# How to not freak out when my girlfriend doesn't text back



## sports1555 (May 4, 2013)

Every time I freak out. Even when nothing is wrong I freak out and come up with these wild fantasies of what is happening. I try not to by saying its ok but I can't help myself. Any ideas on how i can stop going crazy every time this happens?


----------



## sports1555 (May 4, 2013)

basically when she doesn't my day is ruined. I sit by my phone waiting for a text back. I can't focus in classes sometimes. It's out of control. I make these fantasies of her cheating on me so it's not that bad if she doesn't text back cause she's a cheater. I need some advice on how to stop this


----------



## km754 (May 31, 2014)

Wish I could help you … I'm the same exact way.

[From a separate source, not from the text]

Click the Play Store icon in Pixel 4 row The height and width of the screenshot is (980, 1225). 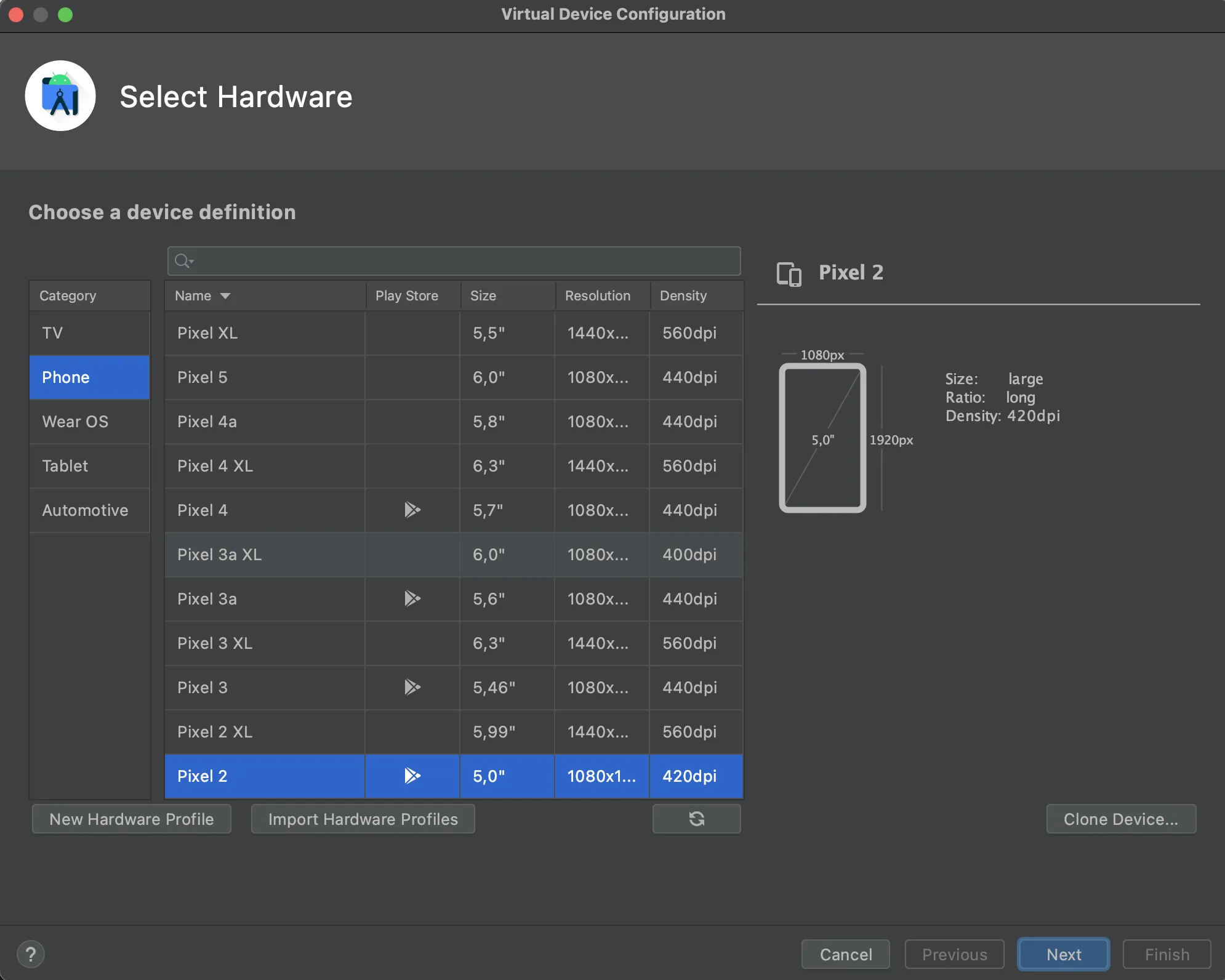pyautogui.click(x=412, y=510)
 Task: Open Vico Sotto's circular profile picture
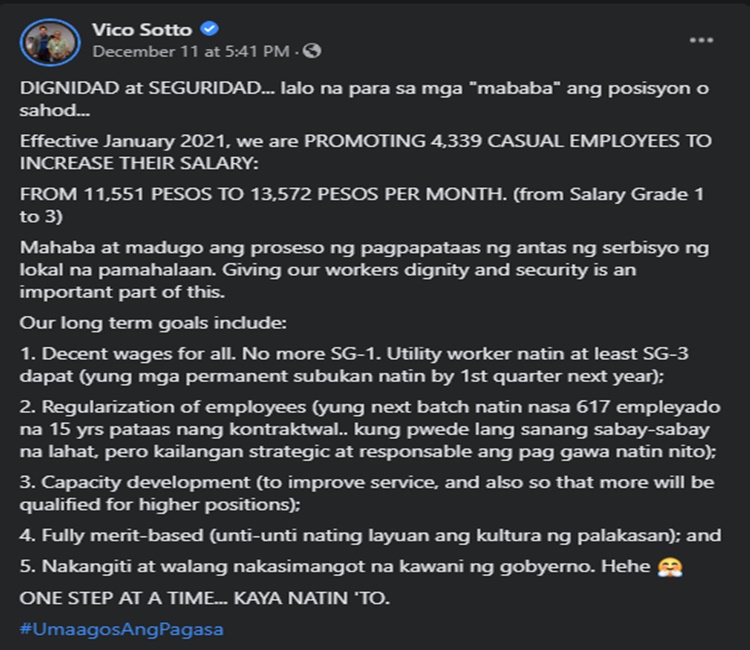50,42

It's terrible, I can't concentrate and it completely affects my mood all day. I feel like until I get a text back, I can't calm down or enjoy any part of the day.

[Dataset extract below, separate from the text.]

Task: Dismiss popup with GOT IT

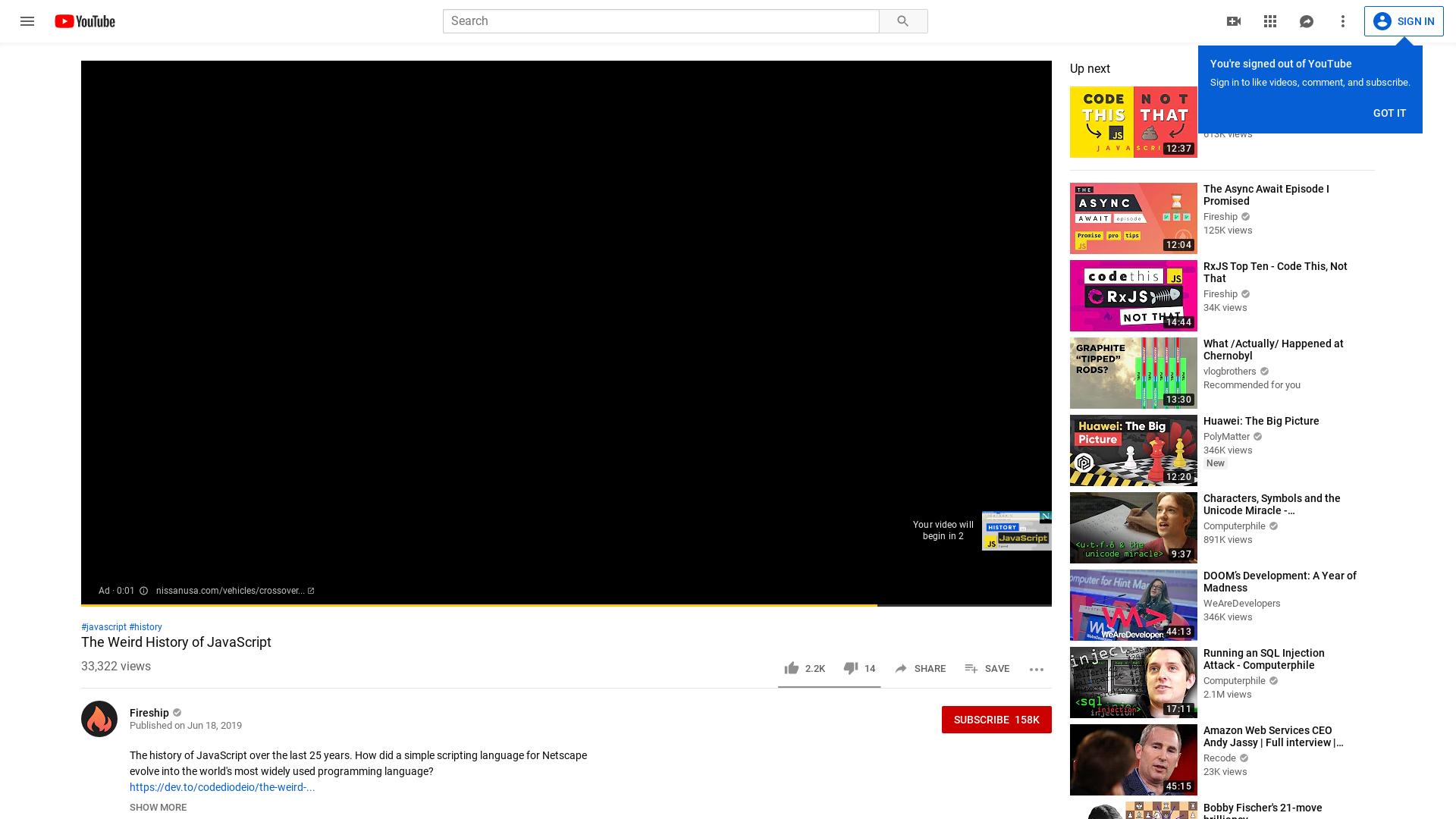Action: coord(1389,113)

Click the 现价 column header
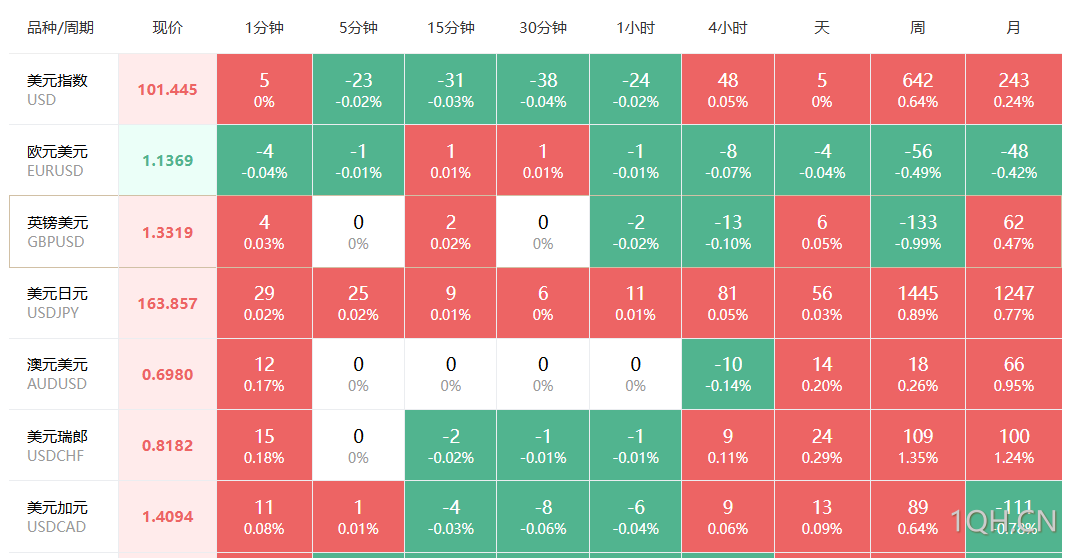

I also do the same thing and make up wild fantasies (usually something bad) and that is something I'm trying not to do anymore -- I feel like it just creates bad feelings and maybe even resentment towards my girlfriend which obviously she didn't cause.

Hope this helps to know you aren't the only one


----------



## monotonous (Feb 1, 2013)

too needy bro, girls like guys who dont text them back


----------



## jim11 (May 23, 2011)

If she keeps doing it, then you know where you are in her priority list.


----------



## diamondheart89 (Mar 21, 2011)

Maybe she's asleep. Go do stuff. Play videogames. Go to the outside. etc.


----------



## TheHaxanCloak (Jul 26, 2014)

Maybe you're a bit boring via text? Not trying to be a jerk, but it's a possibility. 

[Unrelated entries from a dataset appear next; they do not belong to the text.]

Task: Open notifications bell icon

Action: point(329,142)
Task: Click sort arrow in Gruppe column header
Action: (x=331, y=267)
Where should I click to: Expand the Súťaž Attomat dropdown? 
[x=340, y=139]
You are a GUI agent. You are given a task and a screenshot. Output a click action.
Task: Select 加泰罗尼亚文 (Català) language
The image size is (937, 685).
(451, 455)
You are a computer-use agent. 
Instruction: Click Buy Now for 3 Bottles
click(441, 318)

Save the conversation for when you hang out in person, otherwise your relationship will quickly grow stale because you keep talking about everything through text.

Save the texting for your morning poop session, man.

I'm so glad I didn't grow up in school when cell phones were popular. There's nothing normal about all of these awkward virtual-based relationships where people need to keep in touch constantly throughout the day. It's so impersonal and clingy.

Sounds like you need to distract yourself with a little bit more hobbies or live life in general. 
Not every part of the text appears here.